La segunda perplejidad, entonces, es si Estados Unidos y el capital financiero internacional tolerarán (después de haber dado golpes blandos, inventado causales de juicios políticos manifiestamente ilegítimos e intervenido en países de una menor importancia estratégica) que más de la mitad de la población de América Latina viva nuevas experiencias emancipatorias luego de efímeras (aunque incalculablemente dañinas) restauraciones conservadoras meticulosamente calculadas.
López Obrador le ha dicho a los mexicanos “No les voy a fallar”. La frase resuena como una profunda letanía en la memoria de los argentinos. El gran dilema es si podrá realmente emprender esta lucha contra las injusticias sociales y la corrupción, dos síntomas indisolublemente ligados a las nuevas formas de acumulación neoliberaesl, que además no son las únicas problemáticas sensibles en su país, que exhibe una tradición reciente de crímenes y una violencia social sin límites.

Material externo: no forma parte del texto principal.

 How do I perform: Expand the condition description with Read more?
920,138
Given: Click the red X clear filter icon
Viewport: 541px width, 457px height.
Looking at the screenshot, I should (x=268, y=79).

Tal vez esta dura pelea marcará el final de “la larga marcha" de López Obrador. Aquella que empezó como militante en su temprana juventud, se coronó con el acceso a la alcaldía de la capital mexicana y continuó con dos intentos fallidos de acceder a la presidencia, uno de ellos obturado por un sugestivamente escaso margen de votos, que muchos adjudicaron lisa y llanamente al fraude. Esa misma larga marcha que se consolidó en los últimos diez años con un trajinar continuo y una conexión permanente con los pobres de todos los municipios del país, recorridos sacrificialmente para explicar su visión de país y sus propuestas revolucionarias a los sectores más postergados del México profundo. Después de ese extenso derrotero, las posibilidades no parecen ser muy variadas. O se elige transitar el difícil camino de intentar una nueva (y diferente) épica autonómica de la mano de los sectores más dinámicos, segregados y desafiliados de la sociedad azteca, o se acepta, como enseñaba Lacan, ser un (nuevo) "objeto de sacrificio de los dioses oscuros" del capital.